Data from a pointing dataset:
━━━
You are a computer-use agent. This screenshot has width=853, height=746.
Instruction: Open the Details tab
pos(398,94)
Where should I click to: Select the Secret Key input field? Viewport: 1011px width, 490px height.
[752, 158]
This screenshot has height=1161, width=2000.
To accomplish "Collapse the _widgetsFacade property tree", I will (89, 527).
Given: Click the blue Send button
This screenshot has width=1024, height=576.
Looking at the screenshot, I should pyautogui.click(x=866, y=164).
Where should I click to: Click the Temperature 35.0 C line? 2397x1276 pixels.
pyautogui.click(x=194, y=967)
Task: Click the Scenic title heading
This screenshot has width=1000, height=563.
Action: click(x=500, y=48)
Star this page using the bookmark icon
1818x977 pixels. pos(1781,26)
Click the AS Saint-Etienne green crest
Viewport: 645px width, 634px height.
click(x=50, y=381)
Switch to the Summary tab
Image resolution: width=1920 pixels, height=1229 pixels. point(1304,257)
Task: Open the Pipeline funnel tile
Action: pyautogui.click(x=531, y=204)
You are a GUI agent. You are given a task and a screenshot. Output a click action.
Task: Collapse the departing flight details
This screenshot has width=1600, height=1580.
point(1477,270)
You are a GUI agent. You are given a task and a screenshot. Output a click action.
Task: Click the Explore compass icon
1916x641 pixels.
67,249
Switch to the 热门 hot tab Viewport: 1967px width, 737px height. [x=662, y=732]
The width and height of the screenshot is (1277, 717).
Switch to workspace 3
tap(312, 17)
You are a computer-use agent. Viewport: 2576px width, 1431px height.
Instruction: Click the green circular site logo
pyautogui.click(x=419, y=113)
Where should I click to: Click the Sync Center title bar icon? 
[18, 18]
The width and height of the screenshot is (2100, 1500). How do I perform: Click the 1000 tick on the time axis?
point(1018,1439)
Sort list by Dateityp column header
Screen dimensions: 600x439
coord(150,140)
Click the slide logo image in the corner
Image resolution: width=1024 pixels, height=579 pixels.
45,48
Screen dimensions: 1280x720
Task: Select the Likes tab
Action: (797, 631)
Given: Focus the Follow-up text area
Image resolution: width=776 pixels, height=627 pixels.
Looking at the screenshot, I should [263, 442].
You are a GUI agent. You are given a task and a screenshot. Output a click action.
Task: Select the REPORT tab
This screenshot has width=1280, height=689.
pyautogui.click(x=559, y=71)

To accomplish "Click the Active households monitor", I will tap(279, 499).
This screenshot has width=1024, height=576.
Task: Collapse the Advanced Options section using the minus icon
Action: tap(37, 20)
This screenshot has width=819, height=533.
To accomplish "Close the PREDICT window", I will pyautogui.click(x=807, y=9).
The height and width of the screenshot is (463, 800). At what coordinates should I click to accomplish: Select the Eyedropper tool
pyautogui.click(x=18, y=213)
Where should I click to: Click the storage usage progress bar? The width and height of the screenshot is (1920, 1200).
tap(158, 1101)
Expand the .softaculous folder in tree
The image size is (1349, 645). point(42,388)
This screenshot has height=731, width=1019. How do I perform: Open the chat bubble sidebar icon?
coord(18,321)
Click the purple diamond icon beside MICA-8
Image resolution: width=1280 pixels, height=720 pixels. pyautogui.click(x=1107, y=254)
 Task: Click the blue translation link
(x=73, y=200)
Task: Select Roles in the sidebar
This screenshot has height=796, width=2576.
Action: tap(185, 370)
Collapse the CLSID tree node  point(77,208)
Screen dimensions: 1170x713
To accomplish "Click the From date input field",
━━━
Problem details:
Render every line of the data above as a JSON list of strings, one string per line, leaving out blank lines.

Complete output:
[
  "You are a computer-use agent. This screenshot has width=853, height=746.",
  "Instruction: Open the Details tab",
  "pos(398,94)",
  "Where should I click to: Select the Secret Key input field? Viewport: 1011px width, 490px height.",
  "[752, 158]",
  "This screenshot has height=1161, width=2000.",
  "To accomplish \"Collapse the _widgetsFacade property tree\", I will (89, 527).",
  "Given: Click the blue Send button",
  "This screenshot has width=1024, height=576.",
  "Looking at the screenshot, I should pyautogui.click(x=866, y=164).",
  "Where should I click to: Click the Temperature 35.0 C line? 2397x1276 pixels.",
  "pyautogui.click(x=194, y=967)",
  "Task: Click the Scenic title heading",
  "This screenshot has width=1000, height=563.",
  "Action: click(x=500, y=48)",
  "Star this page using the bookmark icon",
  "1818x977 pixels. pos(1781,26)",
  "Click the AS Saint-Etienne green crest",
  "Viewport: 645px width, 634px height.",
  "click(x=50, y=381)",
  "Switch to the Summary tab",
  "Image resolution: width=1920 pixels, height=1229 pixels. point(1304,257)",
  "Task: Open the Pipeline funnel tile",
  "Action: pyautogui.click(x=531, y=204)",
  "You are a GUI agent. You are given a task and a screenshot. Output a click action.",
  "Task: Collapse the departing flight details",
  "This screenshot has width=1600, height=1580.",
  "point(1477,270)",
  "You are a GUI agent. You are given a task and a screenshot. Output a click action.",
  "Task: Click the Explore compass icon",
  "1916x641 pixels.",
  "67,249",
  "Switch to the 热门 hot tab Viewport: 1967px width, 737px height. [x=662, y=732]",
  "The width and height of the screenshot is (1277, 717).",
  "Switch to workspace 3",
  "tap(312, 17)",
  "You are a computer-use agent. Viewport: 2576px width, 1431px height.",
  "Instruction: Click the green circular site logo",
  "pyautogui.click(x=419, y=113)",
  "Where should I click to: Click the Sync Center title bar icon? ",
  "[18, 18]",
  "The width and height of the screenshot is (2100, 1500). How do I perform: Click the 1000 tick on the time axis?",
  "point(1018,1439)",
  "Sort list by Dateityp column header",
  "Screen dimensions: 600x439",
  "coord(150,140)",
  "Click the slide logo image in the corner",
  "Image resolution: width=1024 pixels, height=579 pixels.",
  "45,48",
  "Screen dimensions: 1280x720",
  "Task: Select the Likes tab",
  "Action: (797, 631)",
  "Given: Focus the Follow-up text area",
  "Image resolution: width=776 pixels, height=627 pixels.",
  "Looking at the screenshot, I should [263, 442].",
  "You are a GUI agent. You are given a task and a screenshot. Output a click action.",
  "Task: Select the REPORT tab",
  "This screenshot has width=1280, height=689.",
  "pyautogui.click(x=559, y=71)",
  "To accomplish \"Click the Active households monitor\", I will tap(279, 499).",
  "This screenshot has width=1024, height=576.",
  "Task: Collapse the Advanced Options section using the minus icon",
  "Action: tap(37, 20)",
  "This screenshot has width=819, height=533.",
  "To accomplish \"Close the PREDICT window\", I will pyautogui.click(x=807, y=9).",
  "The height and width of the screenshot is (463, 800). At what coordinates should I click to accomplish: Select the Eyedropper tool",
  "pyautogui.click(x=18, y=213)",
  "Where should I click to: Click the storage usage progress bar? The width and height of the screenshot is (1920, 1200).",
  "tap(158, 1101)",
  "Expand the .softaculous folder in tree",
  "The image size is (1349, 645). point(42,388)",
  "This screenshot has height=731, width=1019. How do I perform: Open the chat bubble sidebar icon?",
  "coord(18,321)",
  "Click the purple diamond icon beside MICA-8",
  "Image resolution: width=1280 pixels, height=720 pixels. pyautogui.click(x=1107, y=254)",
  " Task: Click the blue translation link",
  "(x=73, y=200)",
  "Task: Select Roles in the sidebar",
  "This screenshot has height=796, width=2576.",
  "Action: tap(185, 370)",
  "Collapse the CLSID tree node  point(77,208)",
  "Screen dimensions: 1170x713",
  "To accomplish \"Click the From date input field\","
]